Domestic team information
- 1995: Northumberland
- 1992: Sussex
- 1990–1991: Surrey

Career statistics
| Competition | First-class | List A |
| Matches | 7 | 19 |
| Runs scored | 3 | 5 |
| Batting average | 0.75 | 2.50 |
| 100s/50s | –/– | –/– |
| Top score | 3 | 3 |
| Balls bowled | 948 | 906 |
| Wickets | 9 | 20 |
| Bowling average | 56.44 | 29.90 |
| 5 wickets in innings | – | – |
| 10 wickets in match | – | – |
| Best bowling | 4/37 | 3/42 |
| Catches/stumpings | 1/– | 2/– |
- Source: Cricinfo, 27 August 2012

= Andy Robson (cricketer) =

English cricketer

Andrew George Robson (born 27 April 1971) is an English former cricketer.

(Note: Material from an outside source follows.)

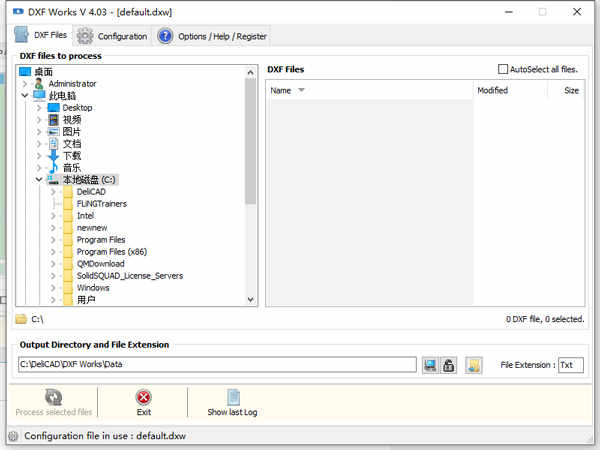Open the Show last Log document icon

point(233,397)
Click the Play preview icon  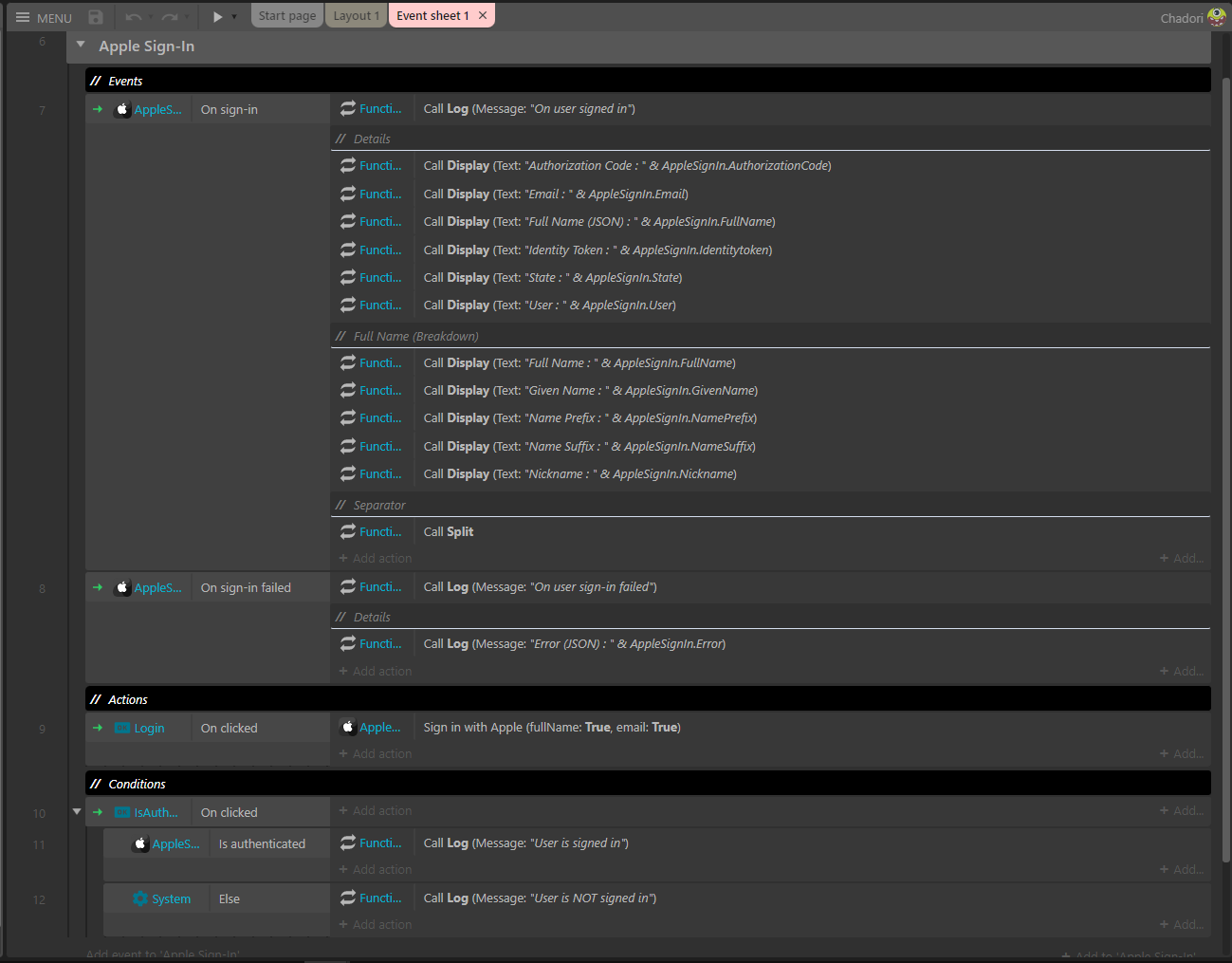tap(216, 15)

Robson was a right-handed batsman who bowled right-arm fast-medium. He was born at East Boldon, County Durham.

Robson made his debut for Surrey in a List A match against Derbyshire in the 1990 Refuge Assurance League, in what was his only appearance in 1990. The following season, he made his first-class debut against Essex in the County Championship at the County Ground, Chelmsford. He made a further first-class appearance for the county in 1991, against Kent. He also made three List A appearances in the Refuge Assurance League against Kent, Lancashire and Hampshire. In four List A matches for Surrey, he took 8 wickets at an average of 20.62, with best figures of 3/42. With opportunities limited at Surrey, Robson proceeded to join Surrey for the 1992 season, making his first-class debut for his new county against Hampshire in the County Championship, with him making four further first-class appearances in that season, the last of which came against Durham. In five first-class matches for Sussex, he took 8 wickets at an average of 50.62, with best figures of 4/37. In his only season with Sussex, he did feature more in limited overs cricket, making fifteen List A appearances, the last of which came against Hampshire in the 1992 Sunday League. In his limited overs appearances for Sussex, he took a total of 12 wickets at an average of 36.08, with best figures of 2/14.

He later made two appearances for Northumberland in the 1995 Minor Counties Championship, against Hertfordshire and Buckinghamshire.